There are 36 health insurers that comprise the national Blue Cross Blue Shield Assn., and every one of them has encountered the costs of today’s opioid crisis. To respond, the Blue plans have created a new executive committee to identify best practices in prevention and risk reduction.
According to Kim Holland, vice president of state affairs for the association, the committee includes clinicians, chief medical officers, fraud experts, governmental affairs leaders and pharmacy leaders from the Blue plans. The insurers are implementing programs in their respective territories to manage members with addictions.
“What this committee is going to do is bring together those people who have knowledge about those programs to talk about them and explore ways that they collectively can establish best practices for our systems, which can be executed by every plan,” says Holland.
For example, Blue Cross Blue Shield of Massachusetts (BCBSMA) tracks prescriptions filled by its members and identifies when a single member is obtaining multiple opioid prescriptions. As part of the process, the BCBSMA medical director initiates phone calls to the members’ prescribing physicians to alert them to the red flags and to reinforce prescriber education.

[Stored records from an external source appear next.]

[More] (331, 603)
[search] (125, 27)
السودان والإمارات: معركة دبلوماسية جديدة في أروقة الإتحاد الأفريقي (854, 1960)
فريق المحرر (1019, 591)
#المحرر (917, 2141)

“Our objective is to prevent addiction from prescription opioids,” Holland says. “We know this is a complicated issue, and there are many moving parts to it.”
She says the Blue plans can provide resources to consumers and healthcare providers to help them take preventive action, but “Blue plans have no illusion that they can stop opioid addiction.” Likewise, the committee is not going to examine or establish any standards for treatment of addiction specifically.
Sarahlee Browning, LICSW, the behavioral health operations leader for BCBSMA, says some of the local detox facilities in Massachusetts can refer their patients, who are members of the health plan, to BCBSMA’s case management services.
“Together the member, the facility social worker and the Blue Cross case manager work to identify barriers, set up provider appointments and identify community resources, all before the member discharges,” Browning says. “Then we continue to follow the member for up to 45 days after discharge to make sure they went to the appointments and that they like the provider.”
BCBSMA case managers will reach out by phone about twice a week, following up with patients from detox to partial hospitalization to outpatient, or in some cases, following up after residential services. The hope is also to track members for outcomes data, but Browning says the plan doesn’t have the data just yet.
In 2015, BCBSMA identified 907 plan members who were eligible for the case management services, and 335 agreed to participate, Browning says. Of those, 98% reached at least one of their self-identified engagement goals, such as making an appointment with a counselor or a primary care physician.
The plan also covers medication-assisted treatment (MAT).
“We have an addictionologist on staff to review cases—and speak to prescribers of very high doses of buprenorphine, for example, to understand how the clinician got there—and to encourage use of MAT in general,” says Ken Duckworth, MD, medical director for behavioral health for BCBSMA. “We make sure people on high doses have talked to an addiction specialist. We are trying to reduce the risk of diversion or abuse.”
The addictionologist, the two case managers and the two utilization managers meet regularly to coordinate their efforts around members with addiction, he says.